Ultimately Euro 1976 was won by Czechoslovakia , as they defeated West Germany in a penalty shoot-out in Belgrade. But it was also a tournament that Wales came so close to reaching, as Leighton James recalls, while referee Clive Thomas found himself facing a nightmare assignment.

1980

Jean-Marie Pfaff

The format changed in 1980, with eight teams though to the finals, but the result had a familiar look about it, with West Germany triumphant. However, there was a surprise package in the tournament, with a Belgium team brimming with talent reaching the final, as Jean-Marie Pfaff remembers.

1984

Michel Platini

France went close at the World Cup in 1982 before losing to West Germany in a memorable semi-final, but there was no disappointment on home soil, as a team led by the imperious Michel Platini emerged triumphant.
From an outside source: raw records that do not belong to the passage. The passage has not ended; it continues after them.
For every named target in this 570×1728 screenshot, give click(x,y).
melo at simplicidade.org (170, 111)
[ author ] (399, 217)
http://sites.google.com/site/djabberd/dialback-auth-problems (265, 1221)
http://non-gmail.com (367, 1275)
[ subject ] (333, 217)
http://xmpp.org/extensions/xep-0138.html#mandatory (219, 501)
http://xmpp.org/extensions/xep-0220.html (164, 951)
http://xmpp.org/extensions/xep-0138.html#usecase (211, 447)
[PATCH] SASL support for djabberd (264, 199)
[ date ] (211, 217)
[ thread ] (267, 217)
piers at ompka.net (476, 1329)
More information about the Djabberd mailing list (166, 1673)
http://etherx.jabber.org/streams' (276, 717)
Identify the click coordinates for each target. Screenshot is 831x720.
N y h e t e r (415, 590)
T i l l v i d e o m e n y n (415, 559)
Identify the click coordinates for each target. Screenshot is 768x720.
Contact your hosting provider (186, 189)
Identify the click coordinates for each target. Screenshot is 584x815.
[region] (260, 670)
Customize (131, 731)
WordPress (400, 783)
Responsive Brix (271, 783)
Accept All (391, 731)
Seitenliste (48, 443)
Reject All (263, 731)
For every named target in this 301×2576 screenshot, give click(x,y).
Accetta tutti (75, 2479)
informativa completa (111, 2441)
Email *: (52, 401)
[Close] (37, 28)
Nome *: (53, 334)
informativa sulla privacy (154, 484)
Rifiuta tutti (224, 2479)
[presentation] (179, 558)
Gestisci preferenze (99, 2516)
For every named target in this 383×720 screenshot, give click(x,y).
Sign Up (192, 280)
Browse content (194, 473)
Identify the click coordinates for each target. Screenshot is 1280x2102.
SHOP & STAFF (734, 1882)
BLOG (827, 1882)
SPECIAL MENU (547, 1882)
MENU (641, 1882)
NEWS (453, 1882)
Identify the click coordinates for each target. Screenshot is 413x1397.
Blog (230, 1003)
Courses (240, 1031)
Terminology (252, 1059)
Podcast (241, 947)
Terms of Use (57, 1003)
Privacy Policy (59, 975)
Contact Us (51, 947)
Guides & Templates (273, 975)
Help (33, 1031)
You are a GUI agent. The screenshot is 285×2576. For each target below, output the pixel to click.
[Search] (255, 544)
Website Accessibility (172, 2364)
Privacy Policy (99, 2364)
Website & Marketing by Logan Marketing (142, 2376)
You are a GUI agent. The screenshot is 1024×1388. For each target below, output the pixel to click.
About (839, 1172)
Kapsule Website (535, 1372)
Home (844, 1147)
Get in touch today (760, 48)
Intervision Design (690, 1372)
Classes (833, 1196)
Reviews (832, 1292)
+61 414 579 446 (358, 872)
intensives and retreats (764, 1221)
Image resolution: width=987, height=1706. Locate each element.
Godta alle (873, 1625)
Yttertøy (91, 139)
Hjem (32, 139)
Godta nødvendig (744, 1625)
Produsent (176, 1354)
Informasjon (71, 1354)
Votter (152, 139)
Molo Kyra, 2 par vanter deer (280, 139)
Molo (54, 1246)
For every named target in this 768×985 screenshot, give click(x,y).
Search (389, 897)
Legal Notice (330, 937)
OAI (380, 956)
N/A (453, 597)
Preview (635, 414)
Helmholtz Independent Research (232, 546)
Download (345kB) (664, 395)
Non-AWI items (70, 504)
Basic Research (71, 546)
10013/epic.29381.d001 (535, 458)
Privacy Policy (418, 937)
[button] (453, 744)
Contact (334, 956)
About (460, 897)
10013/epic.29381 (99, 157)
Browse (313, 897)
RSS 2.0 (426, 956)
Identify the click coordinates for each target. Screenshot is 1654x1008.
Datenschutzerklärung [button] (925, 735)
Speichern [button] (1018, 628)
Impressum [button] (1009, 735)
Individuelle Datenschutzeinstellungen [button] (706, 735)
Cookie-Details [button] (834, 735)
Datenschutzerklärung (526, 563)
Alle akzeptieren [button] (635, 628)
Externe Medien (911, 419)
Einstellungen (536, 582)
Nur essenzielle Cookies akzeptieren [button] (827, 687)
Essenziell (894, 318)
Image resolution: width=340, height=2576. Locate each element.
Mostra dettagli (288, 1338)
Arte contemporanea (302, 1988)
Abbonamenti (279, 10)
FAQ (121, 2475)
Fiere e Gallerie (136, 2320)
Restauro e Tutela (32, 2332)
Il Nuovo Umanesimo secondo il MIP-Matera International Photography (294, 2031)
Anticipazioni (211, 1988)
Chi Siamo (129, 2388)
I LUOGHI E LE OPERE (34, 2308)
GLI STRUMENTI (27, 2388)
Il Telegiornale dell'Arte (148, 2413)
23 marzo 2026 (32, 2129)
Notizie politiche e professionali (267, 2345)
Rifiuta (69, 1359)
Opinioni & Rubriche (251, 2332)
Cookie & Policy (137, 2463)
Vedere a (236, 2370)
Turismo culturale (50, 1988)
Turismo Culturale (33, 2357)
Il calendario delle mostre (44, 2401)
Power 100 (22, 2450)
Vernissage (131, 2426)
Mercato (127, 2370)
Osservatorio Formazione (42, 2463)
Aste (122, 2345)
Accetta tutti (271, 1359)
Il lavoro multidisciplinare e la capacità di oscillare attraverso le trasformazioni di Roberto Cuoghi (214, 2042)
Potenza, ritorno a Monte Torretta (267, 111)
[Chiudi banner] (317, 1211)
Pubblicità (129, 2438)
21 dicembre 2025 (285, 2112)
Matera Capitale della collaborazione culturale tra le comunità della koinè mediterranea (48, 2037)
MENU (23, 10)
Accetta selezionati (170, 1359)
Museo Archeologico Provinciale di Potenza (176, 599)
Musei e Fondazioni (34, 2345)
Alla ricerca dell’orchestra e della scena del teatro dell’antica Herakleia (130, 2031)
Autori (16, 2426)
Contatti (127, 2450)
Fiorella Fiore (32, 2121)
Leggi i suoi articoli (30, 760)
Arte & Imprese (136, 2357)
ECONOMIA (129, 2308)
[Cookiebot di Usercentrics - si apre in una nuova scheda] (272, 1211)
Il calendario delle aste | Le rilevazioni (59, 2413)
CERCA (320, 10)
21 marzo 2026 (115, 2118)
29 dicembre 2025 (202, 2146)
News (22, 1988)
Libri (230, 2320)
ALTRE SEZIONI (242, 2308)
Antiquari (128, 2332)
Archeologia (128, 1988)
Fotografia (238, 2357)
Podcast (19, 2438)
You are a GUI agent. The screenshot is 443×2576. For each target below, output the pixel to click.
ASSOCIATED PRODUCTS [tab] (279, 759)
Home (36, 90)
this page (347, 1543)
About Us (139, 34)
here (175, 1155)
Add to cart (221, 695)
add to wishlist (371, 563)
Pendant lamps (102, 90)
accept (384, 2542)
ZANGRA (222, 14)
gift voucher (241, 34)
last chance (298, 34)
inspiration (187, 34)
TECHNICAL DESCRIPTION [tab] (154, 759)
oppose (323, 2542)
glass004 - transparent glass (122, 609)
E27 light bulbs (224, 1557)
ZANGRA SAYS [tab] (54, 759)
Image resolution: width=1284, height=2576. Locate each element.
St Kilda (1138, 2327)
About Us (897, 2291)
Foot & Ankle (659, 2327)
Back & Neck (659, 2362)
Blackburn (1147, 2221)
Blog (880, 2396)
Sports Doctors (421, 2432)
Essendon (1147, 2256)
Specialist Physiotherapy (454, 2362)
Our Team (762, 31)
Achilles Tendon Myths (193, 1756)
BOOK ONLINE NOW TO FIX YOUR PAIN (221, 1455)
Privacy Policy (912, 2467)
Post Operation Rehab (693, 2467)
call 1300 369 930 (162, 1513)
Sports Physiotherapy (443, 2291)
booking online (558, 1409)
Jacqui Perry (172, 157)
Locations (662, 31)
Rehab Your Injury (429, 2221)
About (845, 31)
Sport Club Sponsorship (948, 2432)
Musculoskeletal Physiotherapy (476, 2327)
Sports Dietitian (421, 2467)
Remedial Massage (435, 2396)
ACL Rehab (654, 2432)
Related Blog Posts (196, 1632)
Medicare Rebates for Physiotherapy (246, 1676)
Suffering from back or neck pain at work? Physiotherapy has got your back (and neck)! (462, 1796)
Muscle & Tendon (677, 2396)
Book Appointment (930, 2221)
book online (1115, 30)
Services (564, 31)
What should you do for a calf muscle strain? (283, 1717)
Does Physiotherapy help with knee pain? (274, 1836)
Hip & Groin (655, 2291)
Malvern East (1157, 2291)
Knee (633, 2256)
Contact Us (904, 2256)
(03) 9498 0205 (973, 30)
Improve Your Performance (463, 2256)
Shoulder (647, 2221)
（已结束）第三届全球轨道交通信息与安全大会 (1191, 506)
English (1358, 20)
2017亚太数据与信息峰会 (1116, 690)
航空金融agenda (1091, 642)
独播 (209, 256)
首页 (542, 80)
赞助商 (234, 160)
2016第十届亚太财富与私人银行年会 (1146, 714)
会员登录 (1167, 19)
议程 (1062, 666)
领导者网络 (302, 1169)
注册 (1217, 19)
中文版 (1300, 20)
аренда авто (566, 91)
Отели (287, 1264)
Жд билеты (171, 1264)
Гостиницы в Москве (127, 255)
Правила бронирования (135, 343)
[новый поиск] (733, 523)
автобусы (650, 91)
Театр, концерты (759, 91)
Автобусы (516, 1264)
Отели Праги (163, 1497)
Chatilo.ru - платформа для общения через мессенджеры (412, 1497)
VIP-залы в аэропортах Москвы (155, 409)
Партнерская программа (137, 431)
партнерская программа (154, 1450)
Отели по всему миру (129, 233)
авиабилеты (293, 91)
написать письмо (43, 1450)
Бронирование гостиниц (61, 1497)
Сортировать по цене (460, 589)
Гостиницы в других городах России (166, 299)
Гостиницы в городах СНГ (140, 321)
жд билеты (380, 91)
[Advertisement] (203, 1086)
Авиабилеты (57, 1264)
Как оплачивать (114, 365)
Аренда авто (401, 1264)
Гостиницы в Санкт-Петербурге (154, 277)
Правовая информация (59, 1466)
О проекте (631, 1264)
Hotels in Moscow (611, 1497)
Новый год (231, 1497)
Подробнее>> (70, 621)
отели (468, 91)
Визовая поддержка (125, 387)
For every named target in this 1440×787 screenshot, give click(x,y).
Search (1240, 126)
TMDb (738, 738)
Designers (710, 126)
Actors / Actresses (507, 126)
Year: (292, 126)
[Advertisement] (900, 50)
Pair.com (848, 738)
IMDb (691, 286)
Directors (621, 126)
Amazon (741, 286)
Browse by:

Fellow midfielder Luis Fernandez and BBC commentator John Motson remember a vintage tournament.

1988

Valery Lobanovsky

It was the tournament when Netherlands striker Marco van Basten was without equal as he scored the goals that led his team to victory. However, it was almost a very different story as the USSR, led by by legendary coach Valery Lobanovsky came close to glory. Sergei Baltacha recalls the last stand of a team that broke up shortly afterwards.

1992

Laudrup lifts the trophy for Denmark

Denmark did not qualify for the tournament in Sweden but got their chance when Yugoslavia, in a state of civil war, did not participate. And boy, did they take it, beating Germany in the final to pull off a fairytale victory. Kim Vilfort, who scored in the final, explains why the Danes were better prepared than many realised.

1996

Paul Gascoigne

Euro 96 - the tournament when football came home, almost. England reached the last four, but lost to Germany on penalties. Sound familiar? Germany went on to win the final, defeating the Czechs at Wembley. England striker Alan Shearer remembers a memorable month.

2000

Emmanuel Petit (left) and Zinedine Zidane

England recorded a rare win over Germany but failed to get out of their group and Kevin Keegan's men went home in disappointment. France had won the World Cup on home soil in 1998 and wanted to prove their supremacy by winning in Belgium and the Netherlands. Midfielder Emmanuel Petit explains how France held their nerve to triumph.

2004

Greece coach Otto Rehhagel

Euro 2004: When Greece were crowned kings. It was going to be Portugal's year, the tournament when they triumphed on home soil. Otto Rehhagel, the German coach of heavily unfancied Greece, had other ideas. BBC chief football writer Phil McNulty recalls a month when defensive grit overcame attacking flair.

2008

Colin Kazim-Richards in action for Turkey

A brilliant tournament in Austria and Switzerland produced a stack of stunning games, while Spain ended a 44-year wait to end their international disappointment. Turkey pulled off a series of stirring comebacks on their way to the semi-finals. Midfielder Colin Kazim-Richards recalls a memorable month for Turkey.